The job of selecting and buying technology has never been easy, but it’s only getting harder as the development pace quickens, the deployment and platform options grow, and the stakes get higher.
The goal of the eWeek Excellence Awards program, now in its eighth year, is to make that job a little bit easier by pointing IT buyers to the most promising new enterprise products and technologies.
The eighth annual eWeek Excellence Awards program was open to any enterprise-focused product announced in 2007 and made available before March 31, 2008. Vendors could enter as many products and services as they wished, and were charged $50 per entry. (Proceeds from the entry fees are being donated to Boys & Girls Clubs of America clubhouses.)

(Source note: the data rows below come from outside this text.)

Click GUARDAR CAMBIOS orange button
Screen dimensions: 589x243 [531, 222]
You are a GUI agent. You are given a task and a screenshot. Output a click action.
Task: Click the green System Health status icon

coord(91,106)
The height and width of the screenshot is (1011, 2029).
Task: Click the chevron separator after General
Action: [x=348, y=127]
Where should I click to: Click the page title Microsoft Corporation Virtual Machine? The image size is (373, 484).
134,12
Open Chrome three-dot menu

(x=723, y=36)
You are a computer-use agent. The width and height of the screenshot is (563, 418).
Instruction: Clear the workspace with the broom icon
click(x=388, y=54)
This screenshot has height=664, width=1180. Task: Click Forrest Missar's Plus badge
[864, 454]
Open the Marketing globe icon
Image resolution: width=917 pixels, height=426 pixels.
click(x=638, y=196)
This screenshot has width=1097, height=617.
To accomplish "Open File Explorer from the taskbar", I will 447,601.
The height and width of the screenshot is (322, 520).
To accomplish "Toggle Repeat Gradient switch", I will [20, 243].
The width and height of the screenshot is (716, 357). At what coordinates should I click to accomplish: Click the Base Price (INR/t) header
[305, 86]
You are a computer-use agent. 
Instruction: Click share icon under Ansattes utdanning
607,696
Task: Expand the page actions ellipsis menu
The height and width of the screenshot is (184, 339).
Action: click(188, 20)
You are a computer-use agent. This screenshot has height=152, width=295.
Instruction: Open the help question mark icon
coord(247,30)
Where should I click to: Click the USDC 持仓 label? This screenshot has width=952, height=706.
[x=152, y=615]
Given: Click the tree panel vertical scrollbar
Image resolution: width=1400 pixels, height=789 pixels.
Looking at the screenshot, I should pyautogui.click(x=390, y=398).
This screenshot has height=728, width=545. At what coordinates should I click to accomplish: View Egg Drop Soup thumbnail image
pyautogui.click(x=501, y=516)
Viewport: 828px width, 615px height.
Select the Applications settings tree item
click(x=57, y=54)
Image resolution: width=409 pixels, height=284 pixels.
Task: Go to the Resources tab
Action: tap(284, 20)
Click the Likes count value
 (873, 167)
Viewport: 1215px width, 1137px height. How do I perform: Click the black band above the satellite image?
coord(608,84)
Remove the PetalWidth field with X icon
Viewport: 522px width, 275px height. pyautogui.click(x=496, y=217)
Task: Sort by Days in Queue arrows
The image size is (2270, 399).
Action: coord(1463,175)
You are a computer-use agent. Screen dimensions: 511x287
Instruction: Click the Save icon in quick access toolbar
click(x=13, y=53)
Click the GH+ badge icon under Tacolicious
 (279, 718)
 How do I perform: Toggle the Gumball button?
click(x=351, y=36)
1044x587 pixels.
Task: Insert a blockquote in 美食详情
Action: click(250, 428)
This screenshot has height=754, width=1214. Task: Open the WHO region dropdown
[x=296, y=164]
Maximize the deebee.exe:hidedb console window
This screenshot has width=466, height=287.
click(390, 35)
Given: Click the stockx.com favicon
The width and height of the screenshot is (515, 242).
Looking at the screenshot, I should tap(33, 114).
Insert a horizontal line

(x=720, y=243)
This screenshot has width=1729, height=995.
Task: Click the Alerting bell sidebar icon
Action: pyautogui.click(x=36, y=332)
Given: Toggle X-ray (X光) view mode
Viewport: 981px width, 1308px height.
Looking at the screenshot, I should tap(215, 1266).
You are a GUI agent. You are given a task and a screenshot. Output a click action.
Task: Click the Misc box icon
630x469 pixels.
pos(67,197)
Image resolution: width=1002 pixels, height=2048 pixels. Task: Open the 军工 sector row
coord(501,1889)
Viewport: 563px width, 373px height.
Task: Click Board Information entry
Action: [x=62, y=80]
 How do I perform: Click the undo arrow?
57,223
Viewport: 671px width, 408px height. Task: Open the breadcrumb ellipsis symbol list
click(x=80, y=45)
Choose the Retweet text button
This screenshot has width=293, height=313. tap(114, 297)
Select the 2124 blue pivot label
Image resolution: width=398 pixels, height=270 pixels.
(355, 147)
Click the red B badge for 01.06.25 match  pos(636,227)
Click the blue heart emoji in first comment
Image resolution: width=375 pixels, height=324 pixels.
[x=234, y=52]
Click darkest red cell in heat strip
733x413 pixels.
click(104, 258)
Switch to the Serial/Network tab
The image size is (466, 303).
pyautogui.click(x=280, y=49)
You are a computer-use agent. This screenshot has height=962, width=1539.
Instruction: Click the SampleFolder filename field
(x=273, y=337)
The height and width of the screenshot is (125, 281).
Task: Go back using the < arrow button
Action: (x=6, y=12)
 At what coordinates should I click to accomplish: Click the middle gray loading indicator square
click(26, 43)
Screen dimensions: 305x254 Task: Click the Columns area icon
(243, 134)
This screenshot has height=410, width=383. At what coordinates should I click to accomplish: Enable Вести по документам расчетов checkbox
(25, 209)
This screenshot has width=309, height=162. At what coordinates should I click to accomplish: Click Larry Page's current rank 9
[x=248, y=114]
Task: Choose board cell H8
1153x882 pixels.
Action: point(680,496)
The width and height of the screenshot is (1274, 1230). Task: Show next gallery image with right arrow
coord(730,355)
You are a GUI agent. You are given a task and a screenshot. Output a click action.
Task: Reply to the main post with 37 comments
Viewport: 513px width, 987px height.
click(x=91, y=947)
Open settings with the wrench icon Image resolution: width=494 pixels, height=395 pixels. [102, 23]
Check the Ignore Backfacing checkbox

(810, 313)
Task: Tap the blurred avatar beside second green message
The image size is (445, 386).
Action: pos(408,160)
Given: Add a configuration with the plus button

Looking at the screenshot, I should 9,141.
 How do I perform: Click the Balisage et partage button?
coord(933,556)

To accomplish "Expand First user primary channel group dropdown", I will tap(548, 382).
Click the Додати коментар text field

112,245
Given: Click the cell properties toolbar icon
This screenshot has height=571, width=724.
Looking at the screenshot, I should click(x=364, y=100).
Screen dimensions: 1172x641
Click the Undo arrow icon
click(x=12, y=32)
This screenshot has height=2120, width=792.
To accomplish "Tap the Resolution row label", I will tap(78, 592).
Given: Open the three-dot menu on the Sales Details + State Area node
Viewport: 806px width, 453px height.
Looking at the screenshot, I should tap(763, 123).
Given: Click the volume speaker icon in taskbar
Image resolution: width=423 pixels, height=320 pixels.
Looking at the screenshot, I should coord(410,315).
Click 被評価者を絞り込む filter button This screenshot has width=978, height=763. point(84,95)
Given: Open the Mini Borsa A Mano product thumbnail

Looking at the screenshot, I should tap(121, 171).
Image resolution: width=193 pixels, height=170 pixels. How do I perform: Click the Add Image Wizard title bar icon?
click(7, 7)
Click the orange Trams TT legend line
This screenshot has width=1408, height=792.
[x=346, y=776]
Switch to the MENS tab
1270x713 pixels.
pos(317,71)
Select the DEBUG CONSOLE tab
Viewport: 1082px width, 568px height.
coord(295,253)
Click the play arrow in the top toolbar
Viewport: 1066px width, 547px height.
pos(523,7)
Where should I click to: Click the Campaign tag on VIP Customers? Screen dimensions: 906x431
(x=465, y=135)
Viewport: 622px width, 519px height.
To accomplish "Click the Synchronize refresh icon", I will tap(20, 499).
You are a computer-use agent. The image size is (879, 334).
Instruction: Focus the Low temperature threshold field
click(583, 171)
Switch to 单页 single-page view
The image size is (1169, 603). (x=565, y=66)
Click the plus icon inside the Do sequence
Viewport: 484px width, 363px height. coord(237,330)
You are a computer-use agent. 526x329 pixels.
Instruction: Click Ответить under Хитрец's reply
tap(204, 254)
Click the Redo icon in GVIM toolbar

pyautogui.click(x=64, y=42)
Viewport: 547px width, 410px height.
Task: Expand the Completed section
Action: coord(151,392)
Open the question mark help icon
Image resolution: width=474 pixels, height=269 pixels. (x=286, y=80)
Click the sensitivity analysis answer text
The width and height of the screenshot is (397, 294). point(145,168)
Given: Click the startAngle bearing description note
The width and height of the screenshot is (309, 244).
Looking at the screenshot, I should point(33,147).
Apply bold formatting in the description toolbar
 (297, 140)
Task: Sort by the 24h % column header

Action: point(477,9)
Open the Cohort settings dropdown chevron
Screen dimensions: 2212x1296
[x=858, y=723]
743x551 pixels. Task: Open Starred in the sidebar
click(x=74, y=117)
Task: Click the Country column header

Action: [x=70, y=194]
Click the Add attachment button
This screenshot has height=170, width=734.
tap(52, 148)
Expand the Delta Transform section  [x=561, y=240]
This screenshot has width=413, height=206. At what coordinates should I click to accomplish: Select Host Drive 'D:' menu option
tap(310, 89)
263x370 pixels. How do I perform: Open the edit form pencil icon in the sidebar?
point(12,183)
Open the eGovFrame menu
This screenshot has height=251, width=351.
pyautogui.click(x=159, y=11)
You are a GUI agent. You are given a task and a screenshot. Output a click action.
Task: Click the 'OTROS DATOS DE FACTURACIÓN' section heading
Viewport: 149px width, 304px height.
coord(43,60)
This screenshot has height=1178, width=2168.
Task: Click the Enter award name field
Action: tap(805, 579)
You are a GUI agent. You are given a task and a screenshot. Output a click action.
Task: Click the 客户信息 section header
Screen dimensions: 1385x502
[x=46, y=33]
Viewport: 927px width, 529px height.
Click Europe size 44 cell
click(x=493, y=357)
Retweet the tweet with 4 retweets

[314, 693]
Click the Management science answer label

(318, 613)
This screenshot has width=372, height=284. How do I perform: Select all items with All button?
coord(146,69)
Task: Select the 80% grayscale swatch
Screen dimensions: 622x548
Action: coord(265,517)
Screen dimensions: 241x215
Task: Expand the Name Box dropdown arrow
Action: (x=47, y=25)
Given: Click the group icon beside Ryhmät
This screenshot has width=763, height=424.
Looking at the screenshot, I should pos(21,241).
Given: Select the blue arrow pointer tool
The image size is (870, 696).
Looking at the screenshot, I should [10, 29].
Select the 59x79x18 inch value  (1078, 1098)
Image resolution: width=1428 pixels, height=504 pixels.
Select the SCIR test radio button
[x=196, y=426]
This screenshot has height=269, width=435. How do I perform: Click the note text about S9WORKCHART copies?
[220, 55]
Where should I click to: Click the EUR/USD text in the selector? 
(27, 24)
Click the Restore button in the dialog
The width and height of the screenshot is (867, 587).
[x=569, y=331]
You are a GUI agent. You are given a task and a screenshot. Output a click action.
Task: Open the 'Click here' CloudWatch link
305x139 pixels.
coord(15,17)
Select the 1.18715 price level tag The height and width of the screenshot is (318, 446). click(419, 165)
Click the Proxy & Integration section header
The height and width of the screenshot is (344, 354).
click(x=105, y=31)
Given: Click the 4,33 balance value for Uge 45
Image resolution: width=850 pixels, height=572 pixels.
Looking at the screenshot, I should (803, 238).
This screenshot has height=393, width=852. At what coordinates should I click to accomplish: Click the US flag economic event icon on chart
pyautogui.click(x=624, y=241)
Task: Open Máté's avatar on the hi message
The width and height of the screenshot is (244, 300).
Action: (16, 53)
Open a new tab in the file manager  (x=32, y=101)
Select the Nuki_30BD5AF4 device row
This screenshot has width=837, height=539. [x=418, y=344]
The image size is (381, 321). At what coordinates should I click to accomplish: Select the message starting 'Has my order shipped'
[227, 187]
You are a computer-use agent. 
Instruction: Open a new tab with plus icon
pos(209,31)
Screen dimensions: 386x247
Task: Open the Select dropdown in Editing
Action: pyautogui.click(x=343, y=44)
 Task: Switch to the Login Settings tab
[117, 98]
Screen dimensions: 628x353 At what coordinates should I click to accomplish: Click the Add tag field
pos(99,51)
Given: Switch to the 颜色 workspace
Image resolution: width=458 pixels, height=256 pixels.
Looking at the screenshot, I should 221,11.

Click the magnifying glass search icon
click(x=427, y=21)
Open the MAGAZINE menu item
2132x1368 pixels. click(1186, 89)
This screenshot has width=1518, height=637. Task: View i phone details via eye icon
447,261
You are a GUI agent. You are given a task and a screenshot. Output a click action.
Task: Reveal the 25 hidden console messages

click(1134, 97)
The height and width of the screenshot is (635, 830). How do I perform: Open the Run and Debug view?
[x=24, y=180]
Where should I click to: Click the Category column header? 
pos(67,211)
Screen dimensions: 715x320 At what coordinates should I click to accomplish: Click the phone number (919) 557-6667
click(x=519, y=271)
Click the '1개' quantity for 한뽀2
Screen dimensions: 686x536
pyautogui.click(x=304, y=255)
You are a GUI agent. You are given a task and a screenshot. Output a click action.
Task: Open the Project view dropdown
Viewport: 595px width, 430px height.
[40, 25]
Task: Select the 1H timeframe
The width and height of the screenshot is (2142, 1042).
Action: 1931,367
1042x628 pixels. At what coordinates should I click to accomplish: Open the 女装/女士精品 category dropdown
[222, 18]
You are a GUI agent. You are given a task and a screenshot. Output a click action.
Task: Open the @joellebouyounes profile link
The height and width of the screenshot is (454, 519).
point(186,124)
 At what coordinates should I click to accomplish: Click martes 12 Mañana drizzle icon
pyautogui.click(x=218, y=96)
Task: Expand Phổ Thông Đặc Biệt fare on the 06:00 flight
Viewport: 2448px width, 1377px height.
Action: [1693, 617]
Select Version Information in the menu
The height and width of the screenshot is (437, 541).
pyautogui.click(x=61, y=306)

eWEEK editors judged the entries on:
- Innovation
- Practical integration of emerging technologies
- Suitability to task
- Cost effectiveness
- Potential for helping companies create business efficiencies
- Manageability
- Potential for helping companies develop competitive advantage
- Securability
When the Excellence Awards program started eight years ago, internal servers-l;often with one application per server-predominated, Web services were mostly uncharted territory and open platforms were pretty much unheard of in the enterprise.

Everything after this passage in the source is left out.